Schon and Riddle had 15 years of fine dining experience before opening up their food truck. This event, with its plated courses, brings them back to their “roots,” Schon said.

The menu includes a falafel plate with hummus, pickled vegetables, and tzatziki (a yogurt, cucumber and dill sauce); a roasted, shaved and pickled beet salad with nuts, lettuces, veggies and a lemon vinaigrette. The third course is Persian-marinated chicken with mint chutney and vegetables, and for dessert, a pomegranate frozen yogurt with a puff pastry will be served.

Vegetarians and others with specific dietary requests can be accommodated when the chefs are notified in advance, Niederehe said.

“We will take care of them if we know ahead of time,” Schon said.

Dinner is served by YGP staff to guests seated around a large communal table in the gardens at 530 South 400 East.

The annual garden dinners are fundraising opportunities for the nonprofit organization, and a ticket to the dinner is $60. Private table seating is also available for an extra charge. The event is limited to 50 diners and reservations are required.

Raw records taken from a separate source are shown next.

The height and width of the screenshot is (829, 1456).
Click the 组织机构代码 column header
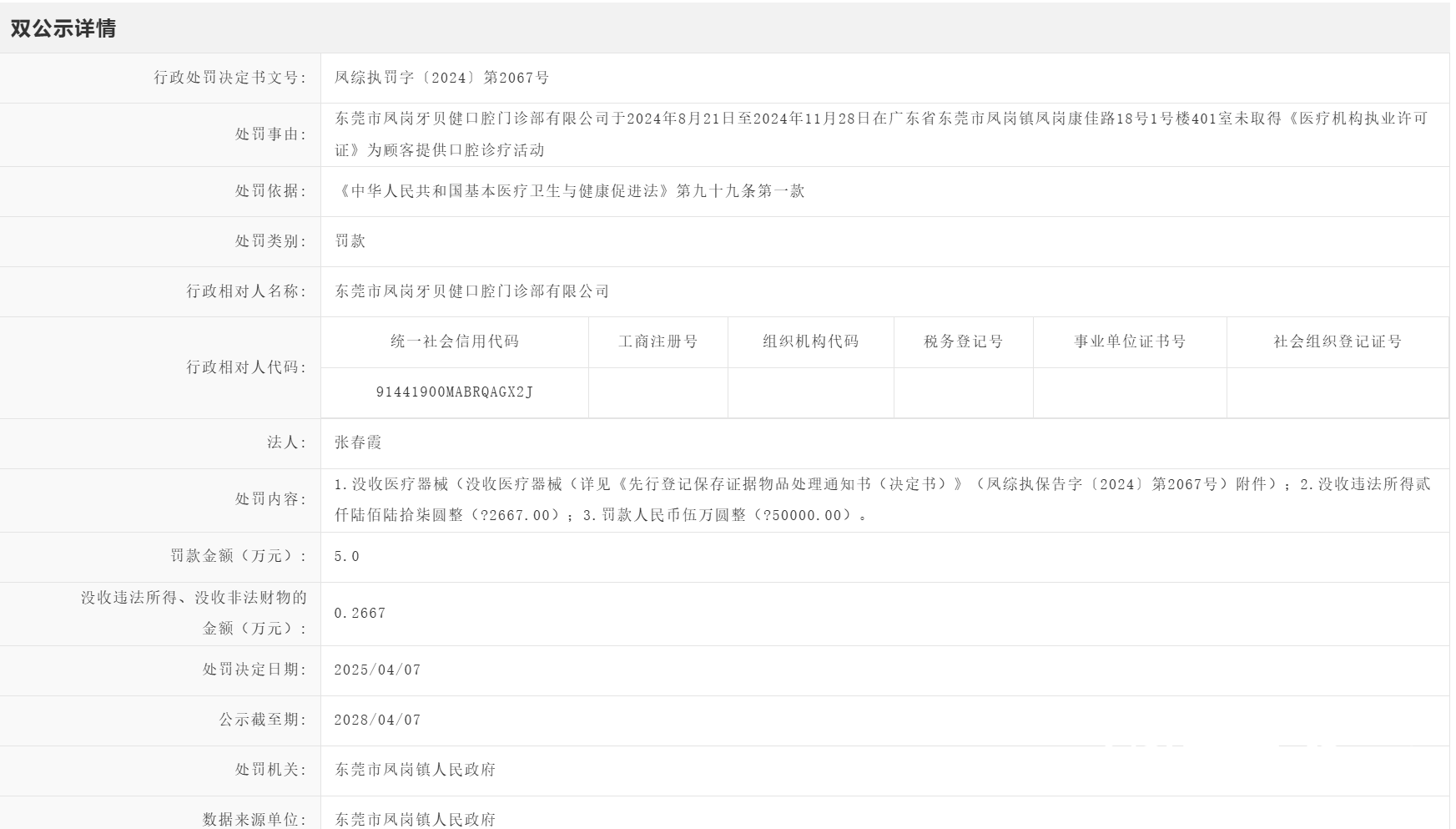(x=810, y=341)
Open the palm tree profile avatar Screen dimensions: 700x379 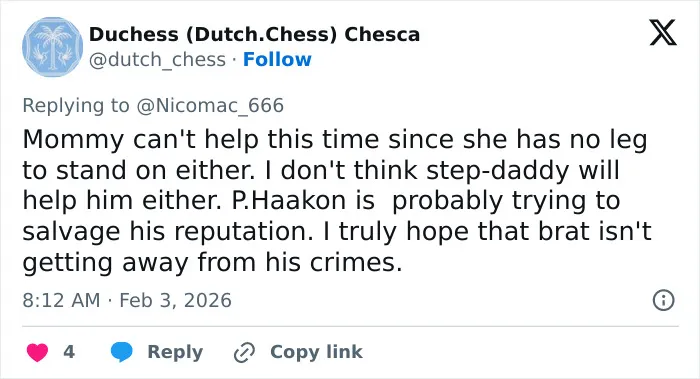click(x=53, y=47)
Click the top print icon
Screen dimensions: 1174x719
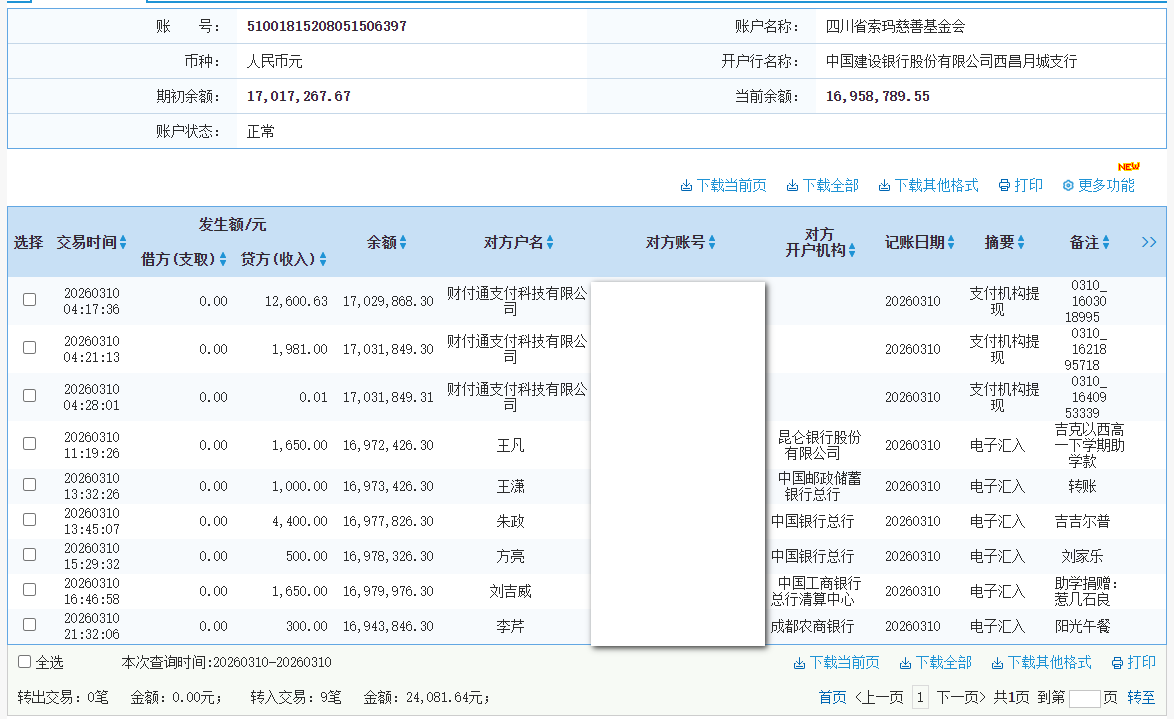point(1019,185)
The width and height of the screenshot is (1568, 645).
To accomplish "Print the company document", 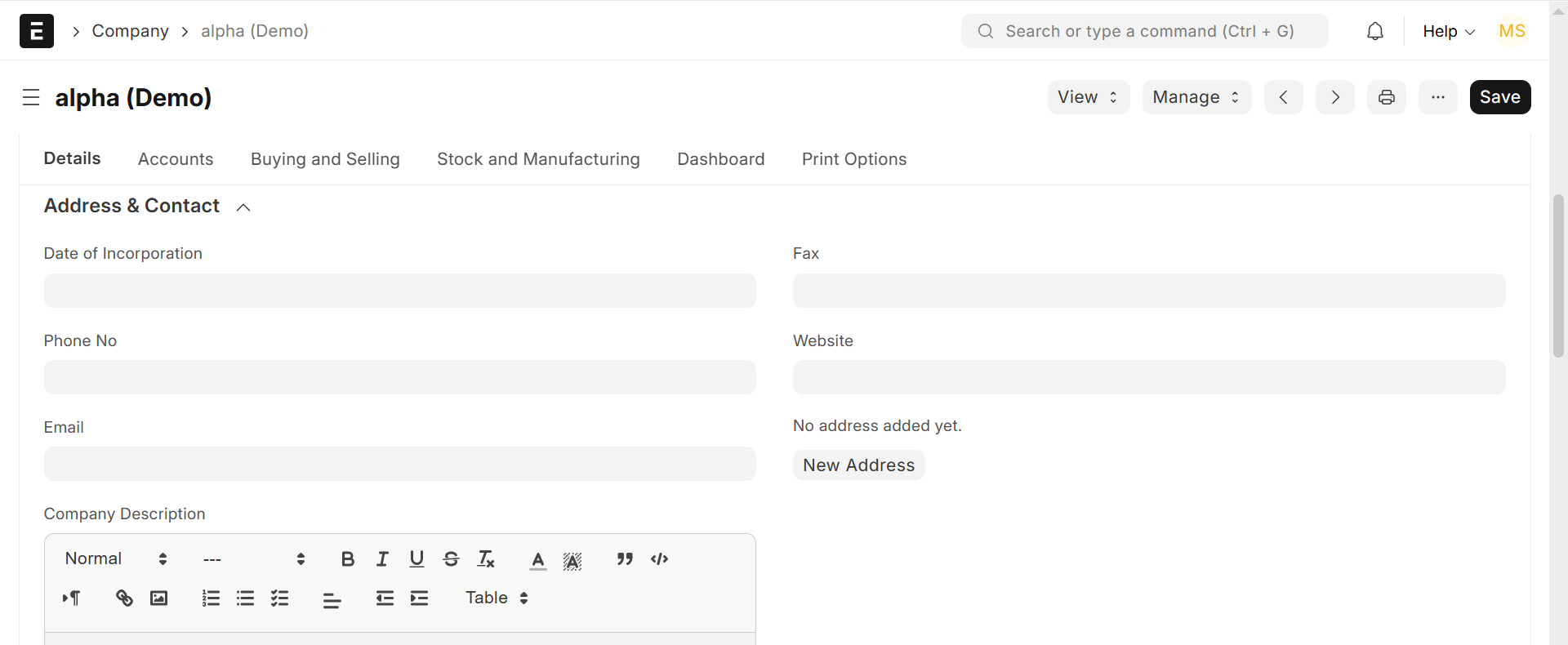I will coord(1386,97).
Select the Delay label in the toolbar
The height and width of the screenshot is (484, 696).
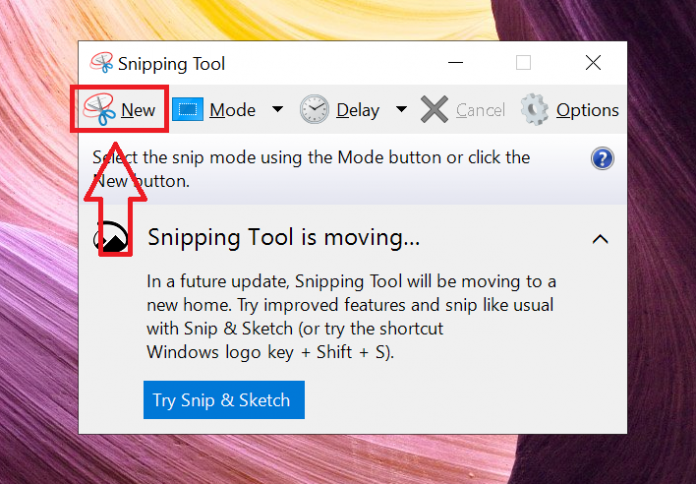pos(357,110)
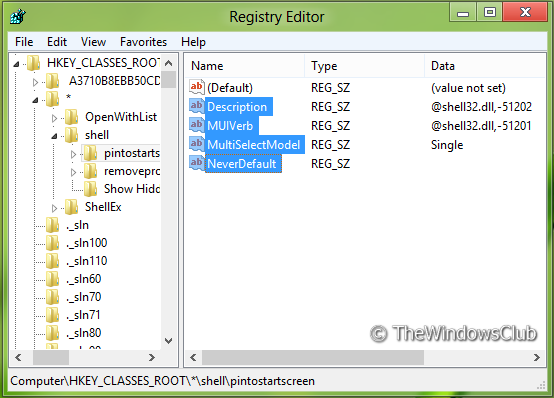Collapse the shell key arrow
Screen dimensions: 554x398
click(x=54, y=136)
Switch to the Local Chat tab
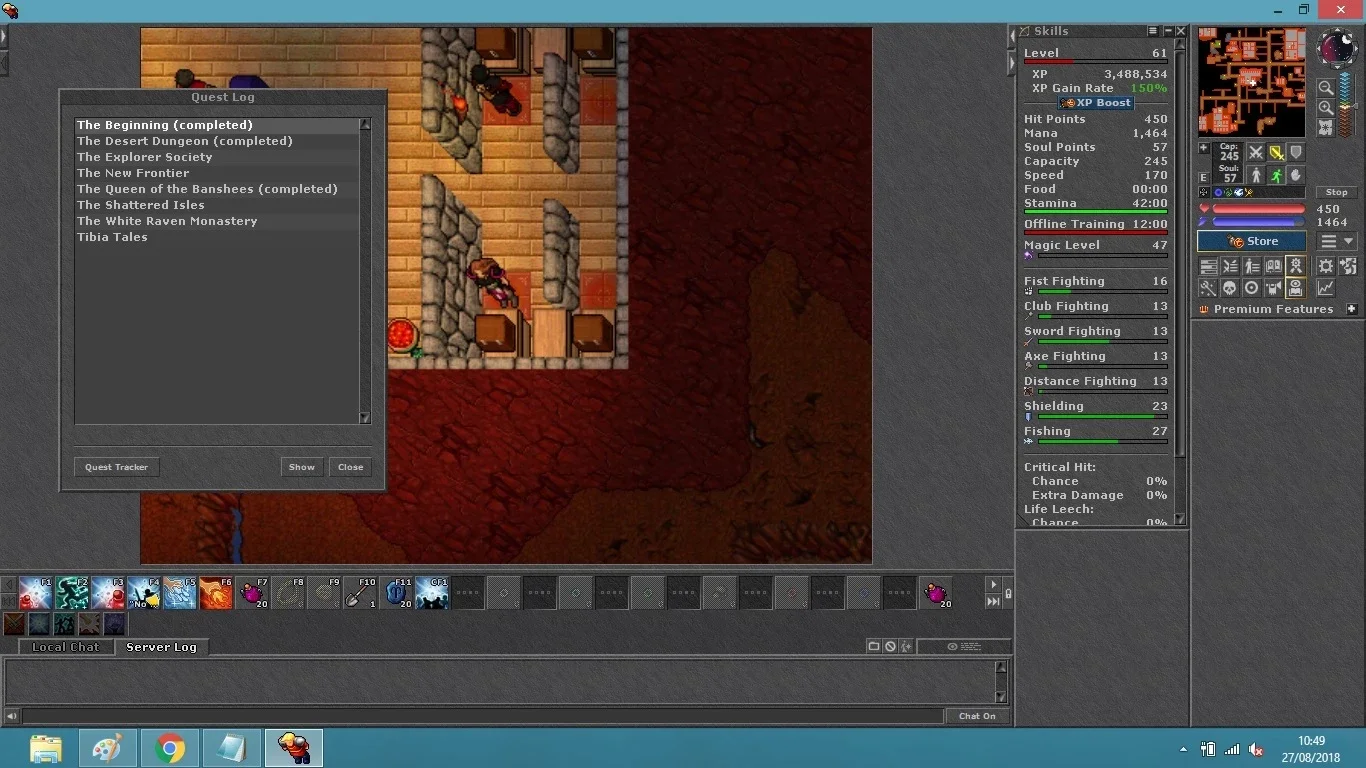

Enlisting the help of local chefs provide an opportunity for the chefs to showcase their culinary skills, Niederehe said.

All proceeds go to support youth and community programs, like the YGP summer camp, open Monday through Friday for nine weeks during the summer, and “garden classrooms” where kindergarten through sixth-grade students learn hands-on core curriculum activities in the garden.

The community Weed and Feed events offer people the opportunity to work in the garden in exchange for a free meal made with garden-fresh produce.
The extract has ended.